Gwion let out a long breath, breaking his own tension. “Did you see? You saw clearly?” There was anxious appeal in his voice.
Will looked at him curiously. “Didn’t you?”
“This is the fountain of the Light,” Gwion said. “The one small touch of the Light’s hand that is allowed in the Lost Land. Only those who are of the Light may see what it has to offer. And I am … not quite of
the Light.” He was looking keenly at Will and Bran. “You will know that face again? The sorrowful face, and the sword?”
“Anywhere,” said Will.
“Always,” Bran said. “It was—” He stopped, perplexed, and looked at Will.
Will said, “I know. There’s no way of describing. But, we shall know him. Who is he?”
Gwion sighed. “That is the king. Gwyddno, Lost King of the Lost Land.”
“And he has the sword,” Bran said. “Where is he?” A curious intentness seemed to take possession of him, Will saw, whenever there was any mention of the crystal sword.
“He has the sword, and perhaps he will give it to you if he hears you when you speak to him.
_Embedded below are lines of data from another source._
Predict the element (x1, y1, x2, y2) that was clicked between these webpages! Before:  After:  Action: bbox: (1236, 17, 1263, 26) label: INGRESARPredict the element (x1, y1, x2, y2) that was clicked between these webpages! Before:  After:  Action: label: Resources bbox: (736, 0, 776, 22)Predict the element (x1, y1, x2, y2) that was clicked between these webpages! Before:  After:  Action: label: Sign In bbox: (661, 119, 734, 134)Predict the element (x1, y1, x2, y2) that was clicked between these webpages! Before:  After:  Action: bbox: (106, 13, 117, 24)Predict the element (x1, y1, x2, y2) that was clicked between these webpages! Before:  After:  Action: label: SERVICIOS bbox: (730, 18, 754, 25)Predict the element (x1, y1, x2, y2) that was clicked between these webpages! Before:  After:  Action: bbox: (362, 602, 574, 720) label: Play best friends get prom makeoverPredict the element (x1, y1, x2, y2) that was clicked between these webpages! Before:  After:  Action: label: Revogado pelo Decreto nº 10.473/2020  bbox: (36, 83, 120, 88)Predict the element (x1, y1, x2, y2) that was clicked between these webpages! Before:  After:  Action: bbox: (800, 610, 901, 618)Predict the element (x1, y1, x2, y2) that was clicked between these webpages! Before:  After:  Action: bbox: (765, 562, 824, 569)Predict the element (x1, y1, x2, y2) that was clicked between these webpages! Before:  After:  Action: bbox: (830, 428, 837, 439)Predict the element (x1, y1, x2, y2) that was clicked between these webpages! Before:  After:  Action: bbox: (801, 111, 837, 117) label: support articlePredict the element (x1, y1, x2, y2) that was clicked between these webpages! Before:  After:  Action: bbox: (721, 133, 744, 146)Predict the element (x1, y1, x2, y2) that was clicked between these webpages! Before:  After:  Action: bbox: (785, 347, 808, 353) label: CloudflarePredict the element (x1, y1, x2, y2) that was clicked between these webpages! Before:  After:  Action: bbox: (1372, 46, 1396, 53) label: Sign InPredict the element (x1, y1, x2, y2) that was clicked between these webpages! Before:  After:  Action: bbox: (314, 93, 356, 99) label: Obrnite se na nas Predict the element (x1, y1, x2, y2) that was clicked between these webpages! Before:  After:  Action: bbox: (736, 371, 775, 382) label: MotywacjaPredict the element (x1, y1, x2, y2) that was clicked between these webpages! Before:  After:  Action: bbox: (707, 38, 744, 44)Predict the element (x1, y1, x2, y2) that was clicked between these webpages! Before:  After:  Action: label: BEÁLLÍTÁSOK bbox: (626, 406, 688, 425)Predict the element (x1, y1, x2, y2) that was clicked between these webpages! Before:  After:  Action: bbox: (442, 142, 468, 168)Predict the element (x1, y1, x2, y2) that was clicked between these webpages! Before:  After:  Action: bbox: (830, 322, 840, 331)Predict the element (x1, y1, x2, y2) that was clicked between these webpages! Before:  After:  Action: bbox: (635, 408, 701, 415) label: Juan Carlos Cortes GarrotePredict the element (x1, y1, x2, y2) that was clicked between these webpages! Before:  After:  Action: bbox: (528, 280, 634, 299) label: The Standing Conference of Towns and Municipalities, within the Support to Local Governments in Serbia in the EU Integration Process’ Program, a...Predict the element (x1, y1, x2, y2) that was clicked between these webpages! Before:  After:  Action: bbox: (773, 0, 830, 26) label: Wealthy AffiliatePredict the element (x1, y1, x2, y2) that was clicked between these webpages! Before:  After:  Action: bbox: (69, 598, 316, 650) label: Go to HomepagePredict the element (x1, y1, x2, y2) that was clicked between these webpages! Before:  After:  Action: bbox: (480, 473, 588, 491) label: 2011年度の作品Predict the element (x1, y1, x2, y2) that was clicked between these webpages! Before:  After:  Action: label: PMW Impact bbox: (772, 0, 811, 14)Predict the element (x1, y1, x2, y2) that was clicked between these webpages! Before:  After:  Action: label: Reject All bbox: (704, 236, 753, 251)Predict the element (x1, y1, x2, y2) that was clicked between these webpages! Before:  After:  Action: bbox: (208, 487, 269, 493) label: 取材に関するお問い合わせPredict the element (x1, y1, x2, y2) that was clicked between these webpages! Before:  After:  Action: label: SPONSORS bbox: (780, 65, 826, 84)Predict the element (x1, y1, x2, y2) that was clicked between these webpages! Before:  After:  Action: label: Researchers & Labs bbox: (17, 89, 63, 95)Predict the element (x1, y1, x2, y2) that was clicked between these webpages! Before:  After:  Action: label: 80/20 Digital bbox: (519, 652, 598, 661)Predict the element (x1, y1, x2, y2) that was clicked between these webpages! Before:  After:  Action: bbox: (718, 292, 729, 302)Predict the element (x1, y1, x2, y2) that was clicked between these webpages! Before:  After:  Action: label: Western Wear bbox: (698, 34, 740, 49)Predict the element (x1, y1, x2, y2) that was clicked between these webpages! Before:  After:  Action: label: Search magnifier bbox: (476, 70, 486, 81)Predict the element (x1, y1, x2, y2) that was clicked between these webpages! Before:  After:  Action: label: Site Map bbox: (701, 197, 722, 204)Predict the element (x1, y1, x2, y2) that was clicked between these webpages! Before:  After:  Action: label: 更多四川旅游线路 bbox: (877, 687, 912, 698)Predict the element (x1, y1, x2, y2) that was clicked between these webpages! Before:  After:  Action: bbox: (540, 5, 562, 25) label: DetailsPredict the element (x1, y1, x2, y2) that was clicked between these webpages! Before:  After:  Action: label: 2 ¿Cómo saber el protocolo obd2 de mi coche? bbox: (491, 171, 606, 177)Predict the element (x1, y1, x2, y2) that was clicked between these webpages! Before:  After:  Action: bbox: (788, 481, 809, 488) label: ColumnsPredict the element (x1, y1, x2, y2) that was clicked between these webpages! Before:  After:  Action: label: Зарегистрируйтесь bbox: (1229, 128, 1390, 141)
He has not heard anybody for a long time—not because he cannot hear with his ears, but because he has shut himself up in his mind.”
Bran said again, “Where is he?”
“In his tower,” Gwion said. “His tower in Caer Wydyr.”
As he spoke the Welsh words, Will realized suddenly that the faint lilt to his speaking of English had all along been the accent of a Welshman, though less pronounced than Bran’s.
“Caer Wydyr,” Bran said. He looked at Will, his forehead wrinkling. “That means, the castle of glass.”
“A glass tower,” Will said. “Which you can see in a rainbow.” He looked back at the spiralling jets of the fountain shooting up, breaking, falling in diamond rain over the shining backs of the dolphins. Then he paused, peering more closely. “Look down there, Bran. I hadn’t noticed. There’s something written on the fountain, right down low.”
They both bent to look, hands shielding their faces from the spray. A line of lettering was incised in the marble, half hidden by grass; the letters were patched green with moss.
“I am the …” Will parted the grass with his hands. “I am the womb of every holt.”
“Bran frowned. “The womb of every holt. The womb is where you come from in the mother, so that must be—the beginning, right? But holt? What’s a holt?”